Just us, the cameras, and those wonderful people out there in the dark...

Wednesday, September 28, 2016

Review: Wake in Fright (1971)


* * * 1/2

Director: Ted Kotcheff
Starring: Gary Bond

Sun-drenched and brutal, Wake in Fright is a primal scream of a movie that plays like a guided tour of hell. It's amazing that a film that feels so vivid and essential could come as close to being lost for all time as this one did, and a miracle of perseverance that it was ultimately rescued from such a fate, its negatives literally snatched from a bin marked "for destruction" and then painstakingly restored. Adapted from the novel of the same name by Kenneth Cook, Wake in Fright is an unrelenting and deeply unsettling story of a man's degradation and self-destruction in the Australian outback - and not just because it famously contains footage of an actual kangaroo hunt (although that certainly helps in maintaining the overall atmosphere of despair and horror). Wake in Fright isn't for the faint of heart, but it's definitely a timeless classic.

Director Ted Kotcheff, who started his career making movies like Life at the Top and The Apprenticeship of Duddy Kravitz and ended it making movies like Weekend at Bernie's, opens the film with a shot that is as graceful as it is dispiriting. It's a panoramic shot that begins on a set of train tracks, slides over to the small building on one side of it, which is surrounded by empty, dusty land as far as the eye can see, and then comes to another building, directly across the tracks, the only other building in sight. This is Tiboonda, a rural outpost where John Grant (Gary Bond) teaches in the one room school house on one side of the tracks, and rents a room in the bar/rooming house on the other side. As the film opens the school is breaking for Christmas and Grant is planning to go to Sydney to meet up with his girlfriend, a journey which will require him to spend a night in the town of Bundanyabba. When he arrives in "the Yabba" he's quickly seized upon as the outsider that he obviously is and though he tries at first to keep to himself, he's soon drawn into the sordid pastimes of the men of the place, leading to his moral and psychological destruction.

From beginning to end, Grant finds his manhood tested as he descends deeper and deeper into a world where all niceties are stripped away and masculinity presents itself in its most base and animalistic form. Even at the beginning, when he's put together and comparatively refined, he's in a submissive position, unable to be the master of his own destiny as a result of the terms of his employment. In exchange for receiving his college education, he's entered into a financial bond with the government which requires him to accept whatever post he's assigned and which he can only escape by paying back $1,000. Then when he gets to the Yabba and his inhibitions are lowered by the constant flow of alcohol, which he drinks in such quantities in order to prove himself to the men around him even as he looks down on them for being coarser than he is himself, he is further debased as he throws himself into the vices of the men around him. As one day stretches on into the next and the next, Grant moves from one group of men to another and one debauched scene to another, finally culminating with an ambiguous sexual encounter that further underscores his deficiencies in the realm of "traditional" masculinity.
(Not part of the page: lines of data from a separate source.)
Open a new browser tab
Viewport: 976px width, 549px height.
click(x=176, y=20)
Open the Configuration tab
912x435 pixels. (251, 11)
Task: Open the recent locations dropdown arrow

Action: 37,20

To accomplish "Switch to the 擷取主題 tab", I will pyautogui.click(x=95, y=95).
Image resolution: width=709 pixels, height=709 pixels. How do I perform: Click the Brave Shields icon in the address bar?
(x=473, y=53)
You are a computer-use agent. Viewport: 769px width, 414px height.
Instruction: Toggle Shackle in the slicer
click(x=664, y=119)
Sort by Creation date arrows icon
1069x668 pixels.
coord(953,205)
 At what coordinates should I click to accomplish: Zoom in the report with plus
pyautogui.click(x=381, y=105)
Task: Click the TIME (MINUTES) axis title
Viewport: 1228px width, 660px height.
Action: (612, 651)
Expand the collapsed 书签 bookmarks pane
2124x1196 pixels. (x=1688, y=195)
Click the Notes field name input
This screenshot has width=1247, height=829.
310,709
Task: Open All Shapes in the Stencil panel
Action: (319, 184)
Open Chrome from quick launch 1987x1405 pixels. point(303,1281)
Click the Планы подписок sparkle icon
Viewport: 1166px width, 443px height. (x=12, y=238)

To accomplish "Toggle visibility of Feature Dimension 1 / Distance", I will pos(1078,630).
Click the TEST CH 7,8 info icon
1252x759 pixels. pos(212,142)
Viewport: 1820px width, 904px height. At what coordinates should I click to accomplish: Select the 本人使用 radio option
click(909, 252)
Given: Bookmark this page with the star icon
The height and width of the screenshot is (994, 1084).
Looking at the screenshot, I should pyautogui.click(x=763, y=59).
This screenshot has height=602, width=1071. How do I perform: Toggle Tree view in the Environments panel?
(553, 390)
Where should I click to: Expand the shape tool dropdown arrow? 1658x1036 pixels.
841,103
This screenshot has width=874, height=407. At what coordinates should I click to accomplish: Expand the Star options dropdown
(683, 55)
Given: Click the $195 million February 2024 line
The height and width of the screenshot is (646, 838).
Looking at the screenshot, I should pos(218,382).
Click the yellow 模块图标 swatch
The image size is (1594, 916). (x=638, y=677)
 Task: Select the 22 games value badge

That final deficiency was already suggested through his encounters with women, with him having a disastrous encounter with a woman in the Yabba and earlier than that remembering or imagining an encounter with his girlfriend in which she leans over him seductively but he doesn't actually touch her, and in a way the film as a whole can read as Grant trying and failing to affirm his heterosexuality until finally giving up entirely as he accepts that desire as fruitless. First he engages in an act of self-sabotage that leaves him stuck in the Yabba, then he escapes but gets dragged back as a result of a misunderstanding, and finally discovers that even death offers no escape. In the end, he never makes it to his girlfriend in Sydney and doesn't get to leave the Yabba until he accepts the futility of trying to get to Sydney. In other words, he can't leave until he gives up on the notion of his heterosexuality and accepts things for how they are, including accepting the man who so repulsed him with his refusal to conform to any kind of social mores and who is ultimately the one who ensures Grant's release from his personal hell.

Wake in Fright is a taut thriller that is constantly raising the stakes as it gets deeper into its narrative. Photographed by Brian West, every scene seems like its marked by a lurid glare, even the ones that take place in the dark, and Kotcheff's strategy when framing scenes involving groups of characters is effective at establishing the community as this amorphous gang of men made desperate and wild by boredom and the fact that they seem to outnumber women by a wide margin. It's unsurprising that early screenings of the film in Australia met with some objection from the audience, given that most of the men on screen are depicted as borderline feral, but Kotcheff's unforgiving eye is what gives the film its brutal impact. Wake in Fright is an unforgettable film.